When France fell in June 1940, the Germans demanded, as a part of the armistice agreement, that the French government in Vichy turn over all the people on the Gestapo’s wanted list – artists, intellectuals, outspoken anti-Nazis, both Jews and non-Jews – who had sought safety in France.
A few days after the fall of France, the Emergency Relief Committee (ERC) was organized in New York with the mission of aiding the desperate refugees. It was founded on the initiative of Paul Hagen, Ingrid Warburg, Varian Fry and the presidents of several American universities. Among its major financial supporters were the art collector Peggy Guggenheim and the heiress Mary Jane Gold, who lived in France. Another supporter was Eleanor Roosevelt, who persuaded her husband, President Franklin D. Roosevelt, to pressure the reluctant State Department to issue 200 visas.
The ERC sent Fry to Marseilles, France, to act as its agent. Marseilles was the port city where many refugees had arrived in hopes of finding some way to a safer haven.
Fry had studied the classics in college, which did little to prepare him for the kind of situation he would face.
With $3,000 hidden on his person and a list of 200 names, he arrived in Marseilles and set about trying to establish contact with those on his list and arrange for their travel to the U.S.
As word of his mission spread, hundreds of people lined up at his hotel to beg for his help.
Fry soon realized that the American consulate was not going to assist in any way – and certainly not in providing additional visas once the original 200 were exhausted.
Faced with the overwhelming need, he sought alternate ways to help those in the most immediate danger. He rented an office and, with a group of associates – American expatriates, including Gold, French citizens and refugees – he founded the American Rescue Center.
Each day, the office was filled with desperate people.
Fry appealed to other consulates for visas. He learned how to trade American money on the black market for a better rate of exchange. He developed an underground operation. A refugee cartoonist was hired to forge documents.
Many refugees were smuggled over the Pyrenees Mountains through Spain to Portugal, often with Fry himself as their guide. Others, disguised as demobilized soldiers, traveled on French warships bound for North Africa.
Despite a police raid on his office and a brief imprisonment to serve as a warning, Fry remained in France and continued his work, even after his passport had expired.

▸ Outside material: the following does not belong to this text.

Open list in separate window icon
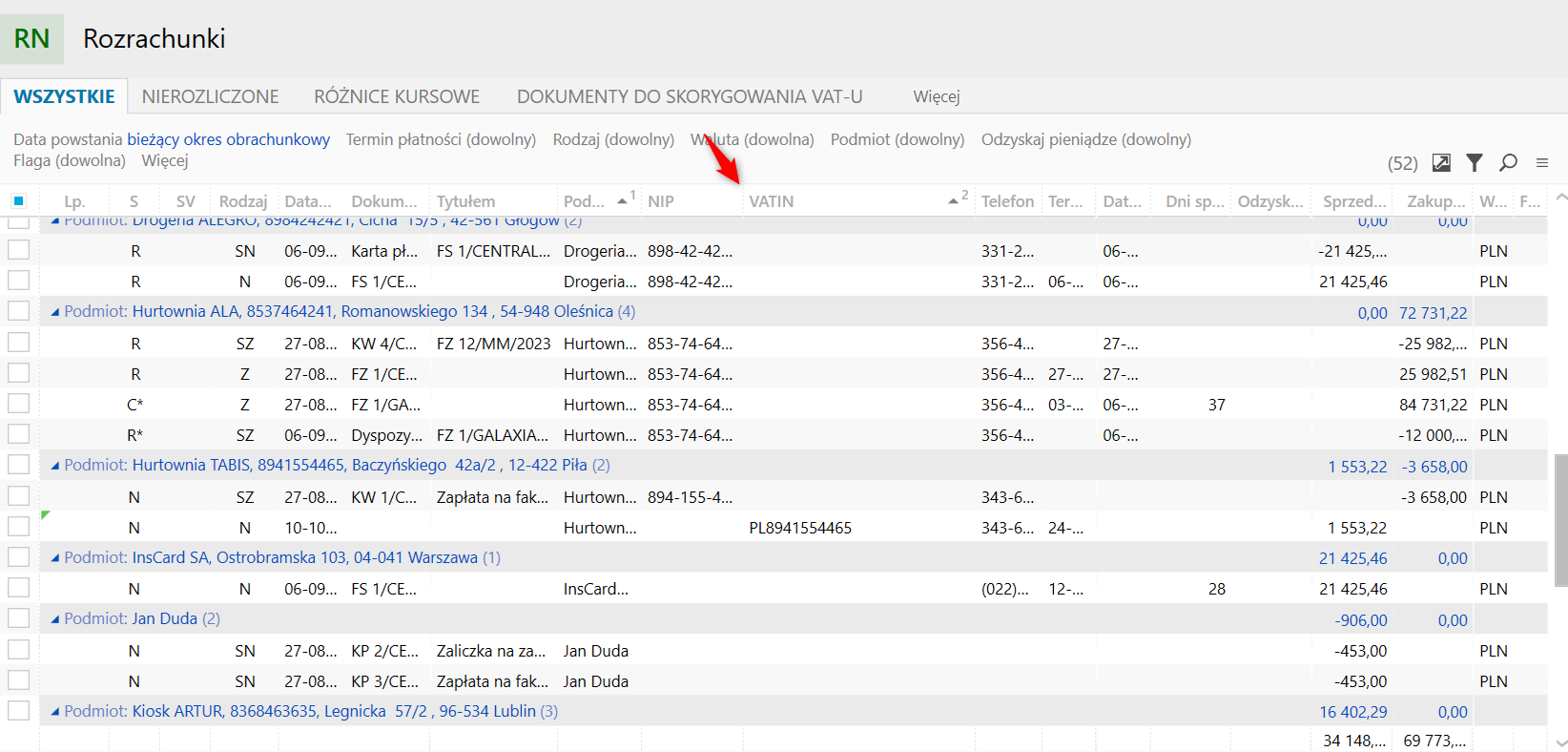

Arrested once again, in August 1941, he was given one hour to pack and leave for Spain under guard. The American embassy had agreed to the expulsion order.

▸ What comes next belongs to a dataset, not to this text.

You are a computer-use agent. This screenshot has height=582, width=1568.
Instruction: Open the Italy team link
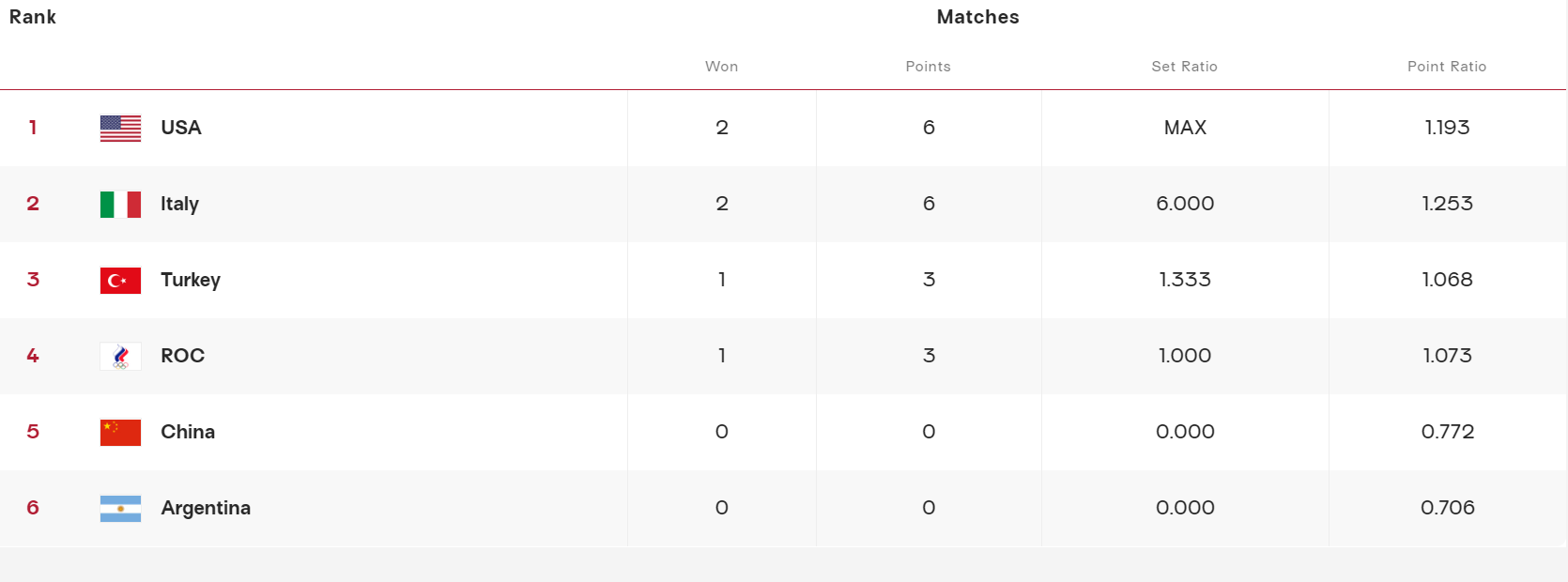coord(179,204)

Upon his return to the U.S., Fry found himself the target of surveillance by the FBI. Former colleagues and friends avoided him.
Although Fry was responsible for rescuing 4,000 people, he was haunted by the thousands he could not save. He died alone in 1967 at age 59. A simple gravestone marks his burial site in Green-Wood Cemetery, in Brooklyn, New York.
On July 21, 1994, Varian Fry was recognized by Yad Vashem, Israel’s memorial to the Holocaust victims, as Righteous Among the Nations, the first American so named. In his home country, his single acts of moral courage are unmarked.
If you’ve been moved by Marc Chagall’s art, puzzled by the cubist sculptures of Jacques Lipchitz, aggravated by the writings of Hannah Arendt, or healed as a result of knowledge gained through Otto Meyerhoff’s research, thank Varian Fry.
Four other Americans have since been honored as Righteous Among the Nations: Lois Gunden Clements, Waitstill Sharp and Martha Dickie Sharp Cogan, and Master Sgt. Frederick “Roddie” Edmonds.
Martha Sharp Cogan was born in Providence, she and Waitstill Sharp were married in Providence, and their daughter, Martha Sharp Jukowsky, was a professor of archaeology at Brown University.
Documentary films are available on the lifesaving work of the Sharps in Czechoslovakia and France during World War II, and Roddie Edmonds’ courage and defiance while a prisoner of war in Germany.